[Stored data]
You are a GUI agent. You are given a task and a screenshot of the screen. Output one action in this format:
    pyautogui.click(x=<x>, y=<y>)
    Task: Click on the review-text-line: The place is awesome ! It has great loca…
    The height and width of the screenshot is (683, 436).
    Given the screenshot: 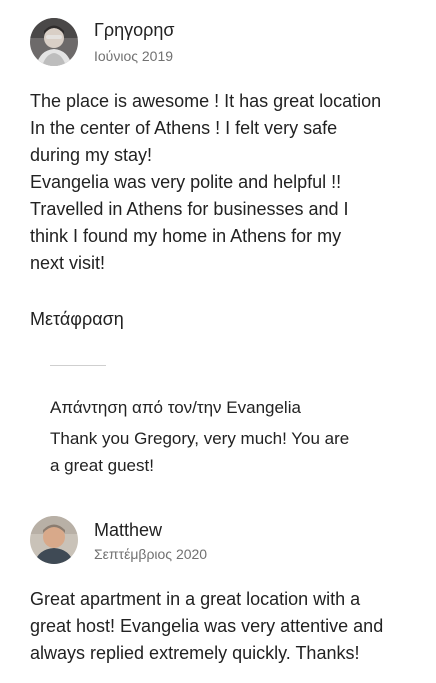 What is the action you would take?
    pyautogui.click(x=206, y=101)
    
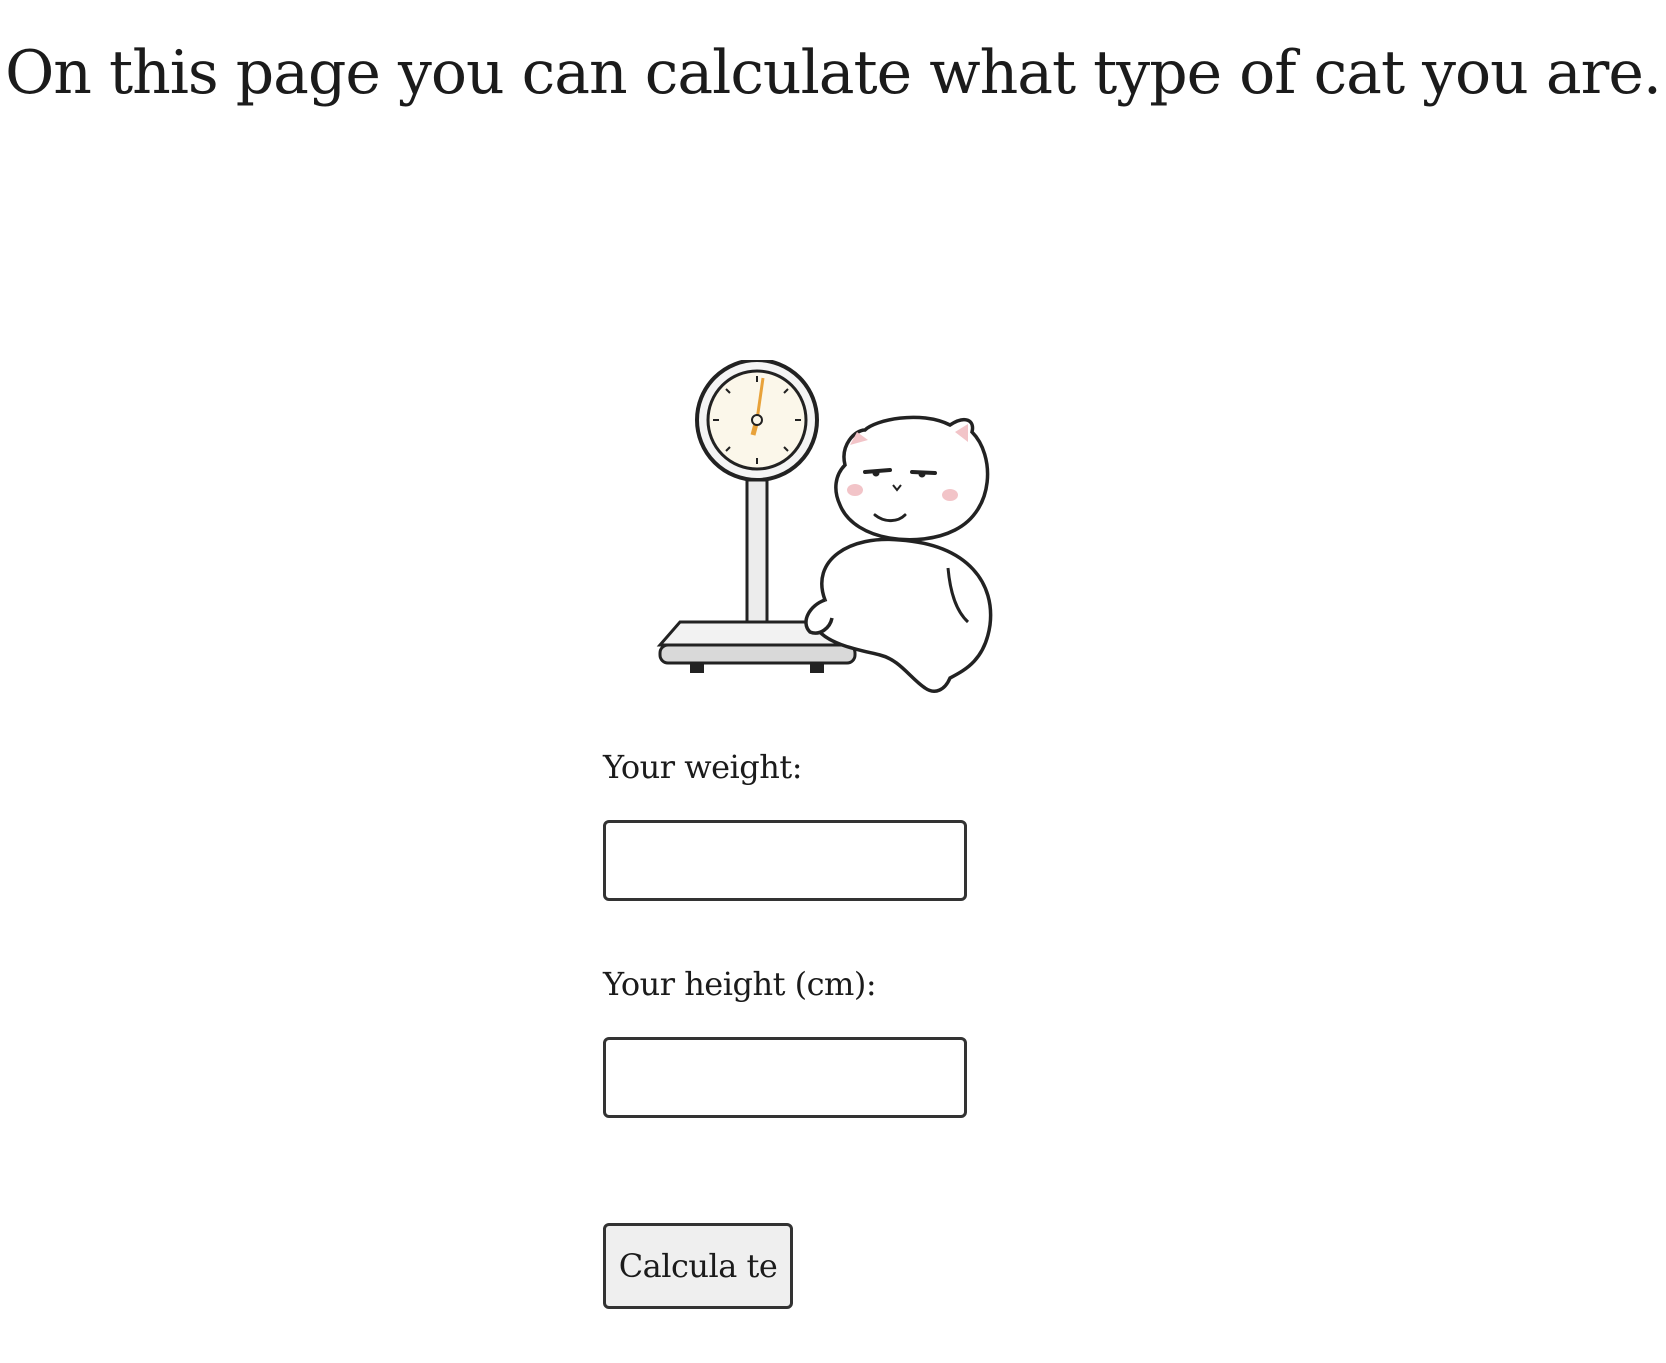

What you are asked to do: Rewrite the data from its beginning through the line containing "Task: Click on", inclusive, putting "desktop assistant" in place of "GUI agent" and keeping everything else unchanged.

Expected answer:
You are a desktop assistant. You are given a task and a screenshot of the screen. Output one action in this format:
    pyautogui.click(x=<x>, y=<y>)
    Task: Click on the review-text-line: The place is awesome ! It has great loca…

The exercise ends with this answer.